Collected data entries:
----

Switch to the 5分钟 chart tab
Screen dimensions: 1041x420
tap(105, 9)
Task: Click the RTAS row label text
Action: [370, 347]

----

Activity: Restate the entries. Match them exactly.

Solution for this exercise:
Switch to the 5分钟 chart tab
Screen dimensions: 1041x420
tap(105, 9)
Task: Click the RTAS row label text
Action: [370, 347]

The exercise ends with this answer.